(TEXT SHOWN)

Scientific classification
- Kingdom: Plantae
- Clade: Tracheophytes
- Clade: Gymnospermae
- Division: Pinophyta
- Class: Pinopsida
- Order: Pinales
- Family: Pinaceae
- Genus: Pinus
- Subgenus: P. subg. Pinus
- Section: P. sect. Trifoliae
- Subsection: P. subsect. Ponderosae
- Species: P. engelmannii
- Binomial name: Pinus engelmannii Carr.

= Pinus engelmannii =

- Authority: Carr.
- Conservation status: LC

Species of conifer

Pinus engelmannii, commonly known as the Apache pine, is a tree of Northern Mexico, in the Sierra Madre Occidental with its range extending into the Southwestern United States. This pine is a medium-sized species with a height of 20–30 m and a trunk diameter of 35–80 cm.

The branches are sparse and very stout, giving the tree a distinct appearance. The needles, among the longest of any pine, are in bundles of three (occasionally five); typically 20–40 cm, though Mirov cites needles up to 50 cm long, stout, and spreading to slightly drooping. The cones are 8–16 cm long, green or purple when growing, maturing glossy brown, moderately oblique with stoutly spined scales on the outer side (facing away from the branch). The Apache pine sometimes shows a grass stage like the related Michoacan pine (P. devoniana) and also longleaf pine (P. palustris).

(End TEXT SHOWN)
(EXCERPTED RECORDS)

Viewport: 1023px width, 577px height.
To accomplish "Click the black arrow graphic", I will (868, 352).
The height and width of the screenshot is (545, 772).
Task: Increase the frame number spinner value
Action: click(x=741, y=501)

(End EXCERPTED RECORDS)

• **TASK OBJECTIVE**:
In the text about the Apache pine, what trunk diameter does the tree have?

• **FINISHED TASK**:
35–80 cm